所给文段:
---------------
F - Clearance
F - Clearance
Problem Statement
AtCoder Inc.'s online shop currently handles $N$ products, and the stock of product $i$ is $A_i$ units remaining.
Process the following $Q$ orders in order. The $i$-th order is as follows:
- Buy $k_i$ units each of products $l_i,l_i+1,\dots,r_i$. For products with fewer than $k_i$ units, buy all available units. Report the total number of products bought in this order.
Note that for $i<Q$, the stock of products bought in the $i$-th order is reduced before proceeding to the $(i+1)$-th order.
Constraints
- All input values are integers.
- $1 \le N \le 3 \times 10^5$
- $1 \le A_i \le 10^{15}$
- $1 \le Q \le 3 \times 10^5$
- $1 \le l_i \le r_i \le N$
- $1 \le k_i \le 10^9$
Input
The input is given from Standard Input in the following format:
$N$
$A_1$ $A_2$ $\dots$ $A_N$
$Q$
$l_1$ $r_1$ $k_1$
$l_2$ $r_2$ $k_2$
$\vdots$
$l_Q$ $r_Q$ $k_Q$
Output
Output $Q$ lines.
The $i$-th line should contain the total number of products bought in the $i$-th order.
Sample Input 1
6
2 6 4 5 7 5
5
1 6 1
3 5 4
4 4 1
2 5 1
1 6 100
Sample Output 1
6
11
0
2
10
This input contains $5$ orders.
- Initially, the stocks of the products are (from product $1$ onward) $2,6,4,5,7,5$ units.
- The first order is $l_1 = 1, r_1 = 6, k_1 = 1$.
- In this order, $1,1,1,1,1,1$ units of the products are bought, for a total of $6$ units.
- After this, the stocks of the products become $1,5,3,4,6,4$ units.
- The second order is $l_2 = 3, r_2 = 5, k_2 = 4$.
- In this order, $0,0,3,4,4,0$ units of the products are bought, for a total of $11$ units.
- After this, the stocks of the products become $1,5,0,0,2,4$ units.
- The third order is $l_3 = 4, r_3 = 4, k_3 = 1$.
- In this order, $0,0,0,0,0,0$ units of the products are bought, for a total of $0$ units.
- After this, the stocks of the products become $1,5,0,0,2,4$ units.
- The fourth order is $l_4 = 2, r_4 = 5, k_4 = 1$.
- In this order, $0,1,0,0,1,0$ units of the products are bought, for a total of $2$ units.
---------------
任务指令: 从上面这篇网店清仓订单题目说明的最后一句之后接着写下去。

所给材料:
---------------
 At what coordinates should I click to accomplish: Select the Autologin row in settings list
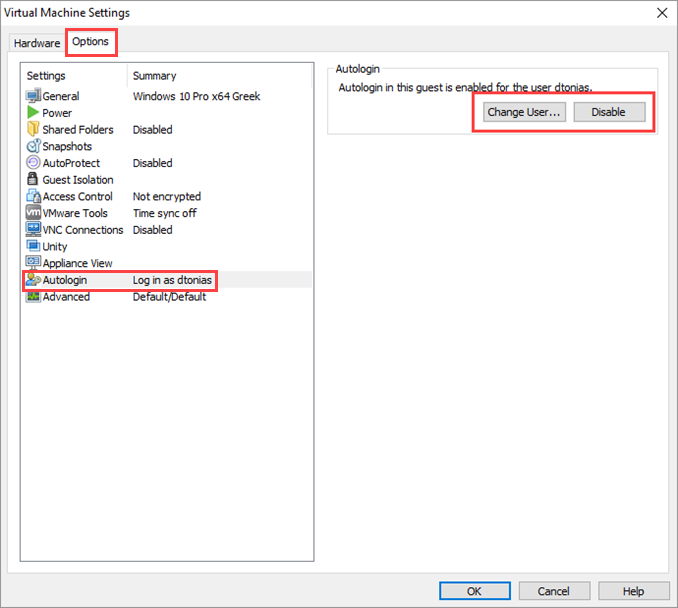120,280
---------------
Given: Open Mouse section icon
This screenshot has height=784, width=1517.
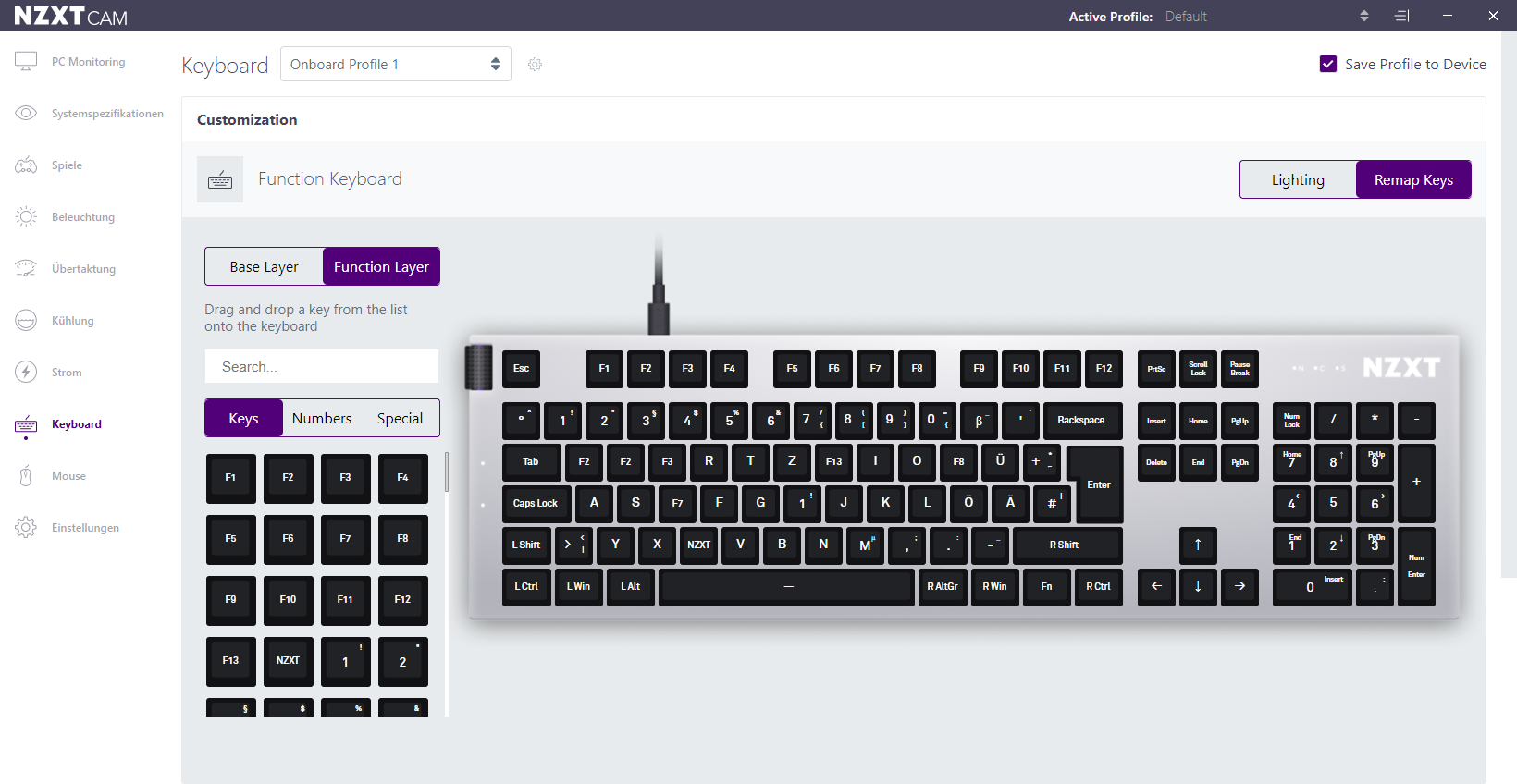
---------------
最终结果:
- After this, the stocks of the products become $1,4,0,0,1,4$ units.
- The fifth order is $l_5 = 1, r_5 = 6, k_5 = 100$.
- In this order, $1,4,0,0,1,4$ units of the products are bought, for a total of $10$ units.
- After this, the stocks of the products become $0,0,0,0,0,0$ units.
解题思路
退坑半个多月了,因为有其他的事情要忙,加上 8 月底到 9 月中基本打一场掉一场,被搞到心态彻底炸了。不知道为什么感觉今年水平下滑很严重,而且现在基本都不考算法,大部分都是智力题,更加玩不动了。昨天复健打了把 abc,结果连之前稍微擅长的数据结构也不会了。然后今早 lc 又继续掉分,现在玩算竞已经完全没有正反馈了,唉。可能单纯因为沉默成本的原因我现在还在坚持打吧,反正是真想彻底弃坑了。
由于涉及到区间的查询和更新,因此容易想到用线段树来维护。问题的难点在于,当某个产品的数量不足 $k$ 时,如何处理区间内的产品。我们可以将区间 $[l,r]$ 内的产品根据剩余数量 $a_i$ 分成以下三类:数量至少为 $k$ 的产品($a_i \geq k$);数量不足 $k$ 但不为空的产品($0 < a_i < k$);空的产品($a_i = 0$)。对于第一类产品,每个产品的贡献为 $k$,更新时将其数量减少 $k$。对于第二类产品,每个产品的贡献为其现有数量 $a_i$ ,更新时将其数量置为 $0$。对于第三类产品,贡献为 $0$,更新时无需操作。
对于查询答案,我们可以换另外一种思路来计算。我们只考虑不为空的产品,假设这些产品每个都贡献 $k$ 个,那么总贡献为不为空的产品数乘以 $k$。另外还要考虑那些数量不足 $k$ 的产品,需要从总贡献中减去 $k-a_i$,相当于加上 $a_i-k$。而 $a_i-k$ 很容易获取,只需在线段树中对区间 $[l,r]$ 减去 $k$,如果某个产品的数量不足 $k$,那么其结果就为 $a_i-k$(不考虑区间中空的产品)。此时我们可以对整棵线段树进行多次二分依次找出小于 $0$ 的下标,从而找到数量不足 $k$ 但不为空的产品,并获取对应的 $a_i-k$。注意,在所有的操作中最多会二分线段树 $n$ 次,因为最多有 $n$ 个产品会变成空。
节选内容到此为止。